While the parameter values for the RL algorithm were carefully selected for PVC in this study, there remains scope for further optimization. The parameters chosen reflect a balance between accuracy and computational feasibility; however, parameter fine-tuning or the exploration of alternative algorithms could potentially enhance the efficacy of PVE reduction. Advances in algorithmic strategies and computational techniques may offer new pathways to improve PVC, thereby providing even more precise quantification of metabolic activity in PET imaging than the RL algorithm used in our study. Exploring these possibilities could yield significant improvements in the accuracy of PET-based assessments, particularly in the context of small lesion analysis where PVE is most pronounced.

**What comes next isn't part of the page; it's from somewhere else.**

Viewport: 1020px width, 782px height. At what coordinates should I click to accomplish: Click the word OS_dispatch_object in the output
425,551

There were several limitations of our study, including a small cohort size of 5 patients, which limited the generalizability of our results. Additionally, the absence of a placebo control group made it challenging to definitively attribute the observed effects to RH324. The lack of long-term follow-up also impeded our understanding of the treatment’s prolonged efficacy. Addressing these challenges in future studies will be crucial for a comprehensive evaluation of RH324’s anti-neoplastic potential in non-small cell lung cancer. Nevertheless, our results indicate the potential for RH324 and motivate a larger clinical trial.

Conclusion
Our study demonstrates measurable response rates to oral RH324 monotherapy in advanced, refractory metastatic NSCLC, particularly in lesions with high metabolic activity as indicated by SUVmax values above 7.5 g/mL. In addition, there were no new metastatic lesions identified on post monotherapy FDG PET/CT imaging, further supporting RH324’s anti-neoplastic effects. However, the small sample size and absence of a control group in our study highlight the need for further research with a broader and more diverse cohort, as well as extended follow-up periods, to fully ascertain the therapeutic value and scope of RH324 in NSCLC management.

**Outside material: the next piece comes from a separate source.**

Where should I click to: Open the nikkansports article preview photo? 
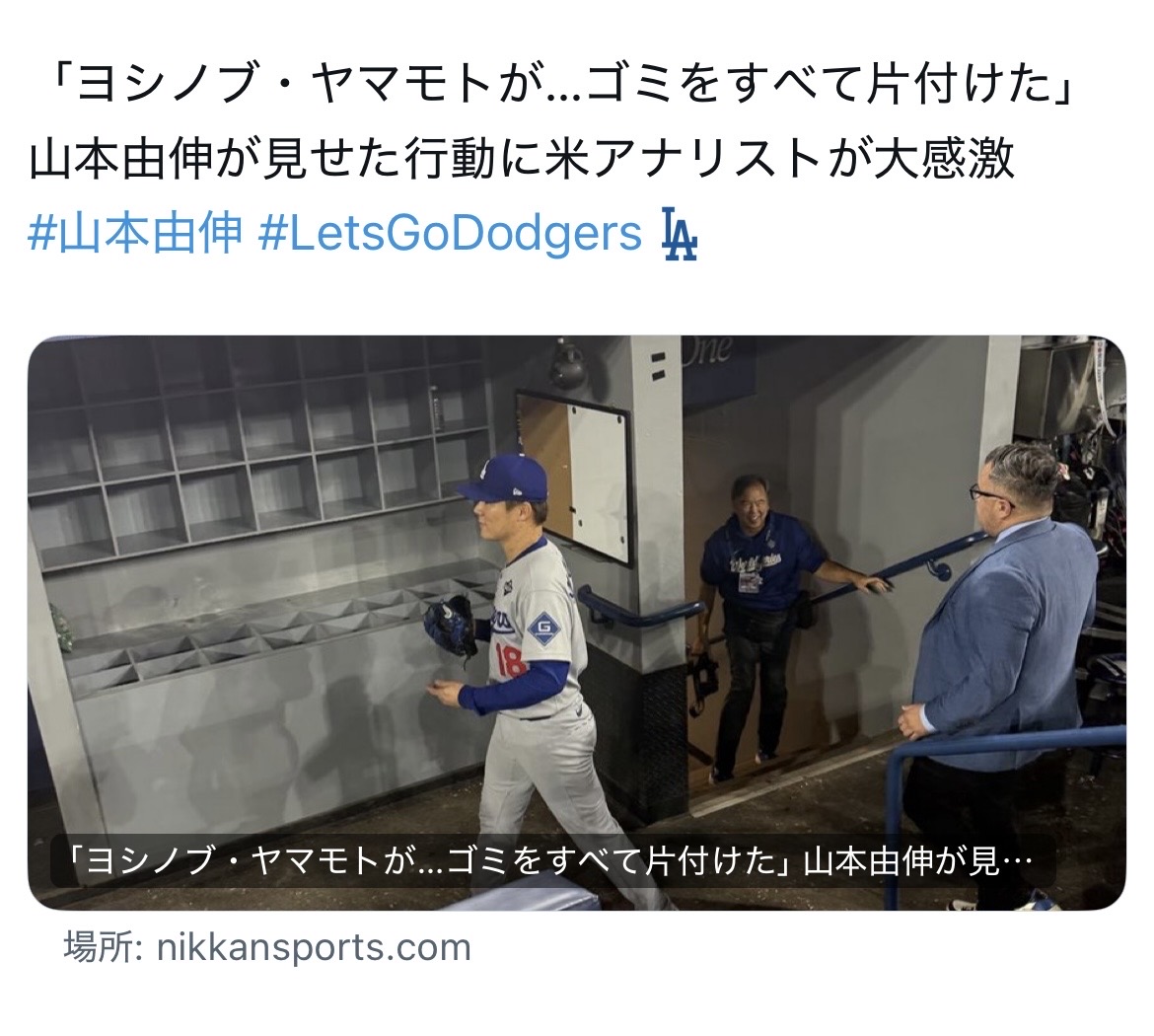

The utilization of FDG-PET/CT imaging, guided by adapted PERCIST criteria, provided a novel approach to evaluating the anti-neoplastic efficacy of RH324. This method offered deeper insights into tumor metabolism and heterogeneity, underscoring the potential of RH324 in treating refractory NSCLC.
Our study design sets the stage for assessment of many other traditional therapies using a short-term metabolic endpoint as a biomarker of potential clinical efficacy. As large randomized trials are generally not feasible with complementary and alternative therapies, strategies to assess clinical efficacy may benefit from non-invasive pharmacodynamic monitoring using a metabolic surrogate as a biomarker of disease activity.